Listen to any kind of syndicated talk radio program and you'll
usually hear about some companion website the program has. Usually,
there are a handful of free things you can get on a program's
website, but many of these sites have a pay-to-play members' area
where the really good content is. This includes MP3 downloads of the shows,
access to live audio and/or video streams, special behind-the-scenes
content, forums, desktop backgrounds, etc.
The MP3 downloads are very convenient for people who don't have
the luxury of sitting in front of a radio (or driving a car) for a solid
three hours while a radio program is broadcast (with advertisements).
It's also a boon for people who find radio advertisements annoying.
The only problem with the MP3 downloads is that theme music and produced
portions of the program can not, by law, be included in the MP3 file
because otherwise the MP3 would be a copyright violation.
Live streams, on the other hand, are not subject to the above described
restriction because they're like a broadcast in nature. They're
not a time-shift of the original program. So, if you listen to the live
stream or even listen to a pre-recorded program as a stream, music and
produced segments may be included.
I listen to the Glenn
Beck radio program quite often.

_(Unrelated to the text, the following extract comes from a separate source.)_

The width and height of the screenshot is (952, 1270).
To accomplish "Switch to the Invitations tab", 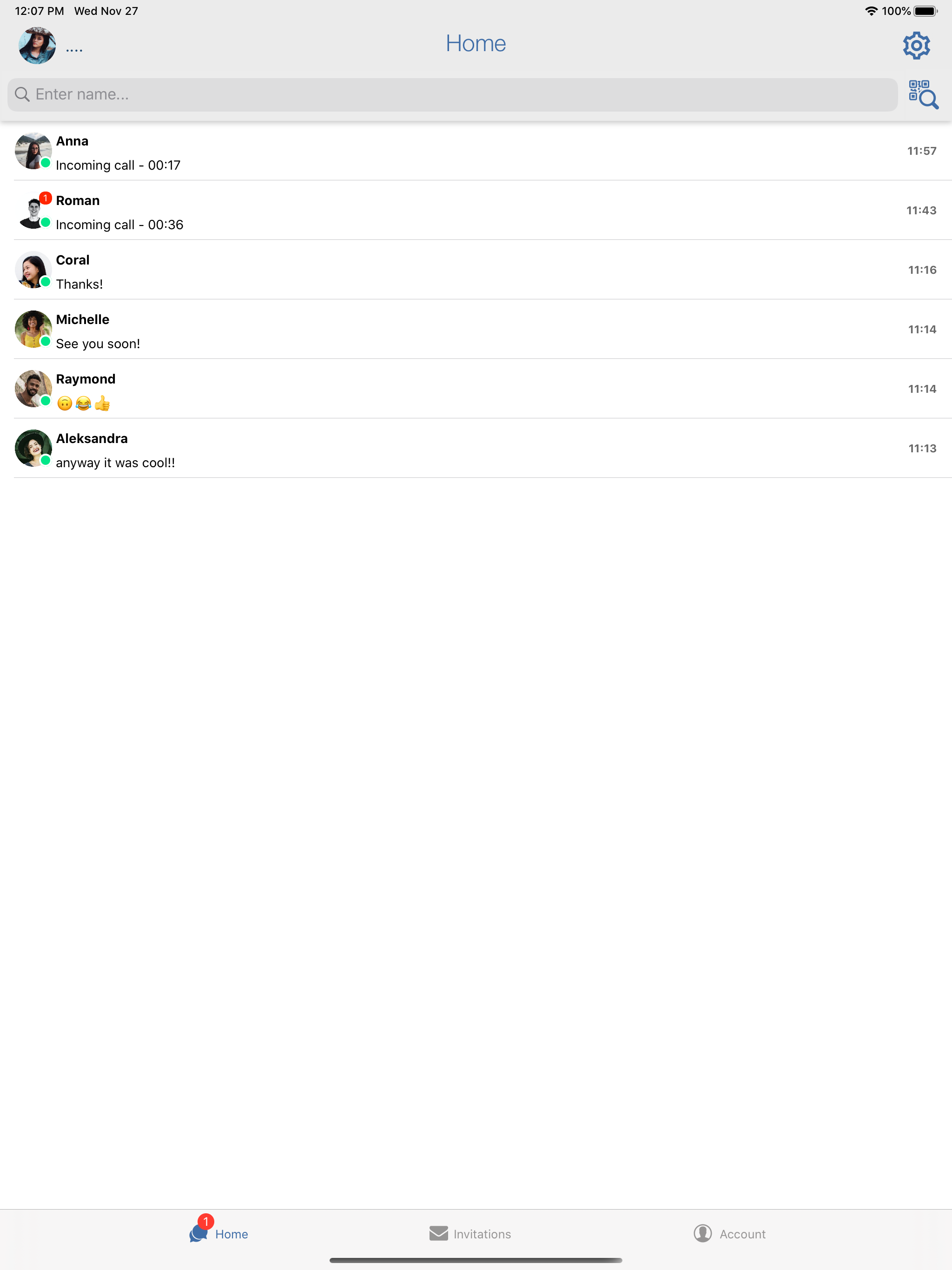I will (x=470, y=1233).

I used to download the MP3 files to
listen to in the car, but it got annoying everytime Glenn and his producers
would put together a segment like "Sportscasters at the 2031
animal-human hybrid baseball games", or "The History Of the
Democratic Superdelegates" and I would hear Glenn say,
"Listen to this... [pause] Oh man! That was great! Wasn't that
great, Stu? Oh yeah! Alright! Dan? Wasn't that just the best? Yeah.
Oh yeah."
I decided I needed to figure out how to save a stream.

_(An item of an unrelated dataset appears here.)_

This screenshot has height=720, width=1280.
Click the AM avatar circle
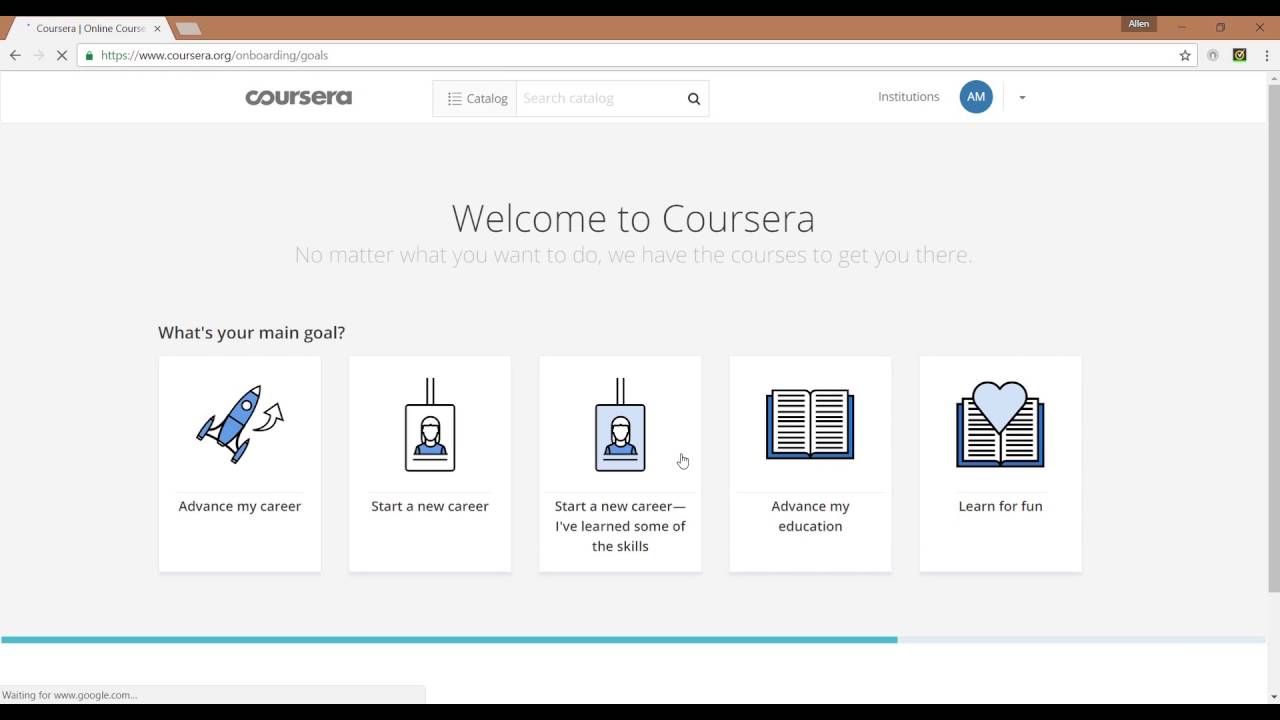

I knew it was possible. Lots of software applications exist for any
operating systems that will convert audio from a live stream into a static
WAV file or similar. The open source program mplayer is one such
example.
Breaking it down
First of all, I needed to figure out how the stream content made its way
to my computer.
After I've logged into the Glenn Beck website as an
Insider, I can click a link to listen to a stream of a particular
hour of the program (or the whole program) in Windows Media format or
RealAudio format. I figured I'd have better luck extracting the audio
from the Windows Media format, so I went that route. Instead of just
clicking the link and letting my web browser find some program that could
handle the content, I saved the content to a file and then looked at the
file.
The file it saved was a fairly straightforward XML file that looked
something like this:
<ASX VERSION="3.0">
<TITLE>Glenn Beck</TITLE>
<AUTHOR>Premiere Radio Networks</AUTHOR>
<COPYRIGHT>Copyright 2008</COPYRIGHT>
<ENTRY>
<TITLE>Glenn Beck 1</TITLE>
<AUTHOR>Premiere Radio Networks</AUTHOR>
<COPYRIGHT>Copyright 2008</COPYRIGHT>
<REF HREF="mms://a0011.v67134.c6713.g.vm.akamaistream.net/7/0011/6713/v08060322/glennbeck.download.akamai.com/6713/_!/shows/2008/06/03/GLENNBECKWIN20080603.WMA?auth=blahblahblahblahblah" />
<REF HREF="http://a0011.v67134.c6713.g.vm.akamaistream.net/7/0011/6713/v08060322/glennbeck.download.akamai.com/6713/_!/shows/2008/06/03/GLENNBECKWIN20080603.WMA?auth=blahblahblahblahblahblah
</ENTRY>
<ENTRY>
<TITLE>Glenn Beck 2</TITLE>
<AUTHOR>Premiere Radio Networks</AUTHOR>
<COPYRIGHT>Copyright 2008</COPYRIGHT>
<REF HREF="mms://a0011.v67134.c6713.g.vm.akamaistream.net/7/0011/6713/v08060322/glennbeck.download.akamai.com/6713/_!/shows/2008/06/03/GLENNBECKWIN20080603_CLIP01.WMA?auth=blahblahblahblahblahblah" />
<REF HREF="http://a0011.v67134.c6713.g.vm.akamaistream.net/7/0011/6713/v08060322/glennbeck.download.akamai.com/6713/_!/shows/2008/06/03/GLENNBECKWIN20080603_CLIP01.WMA?auth=blahblahblahblahandblah" />
</ENTRY>
...and so on.
This XML defines the MMS URLs for each segment of the show. There are several
segments each hour. These individual MMS URLs are what I needed to feed to
the application that was going to convert the audio stream to a file. In my
case, I decided to use mplayer because it's just so
good at everything it does!
The command line for doing the stream-to-file conversion looks like
this:
mplayer -vc null -vo null -ao pcm:fast:file=dumpfile.wav \
'mms://a0011.v67134.c6713.g.vm.akamaistream.net/blahblahblah...'
The real magic in the above command is where I use -ao pcm to
tell mplayer to use the PCM file writer audio output driver
(instead of sending the audio to my speakers).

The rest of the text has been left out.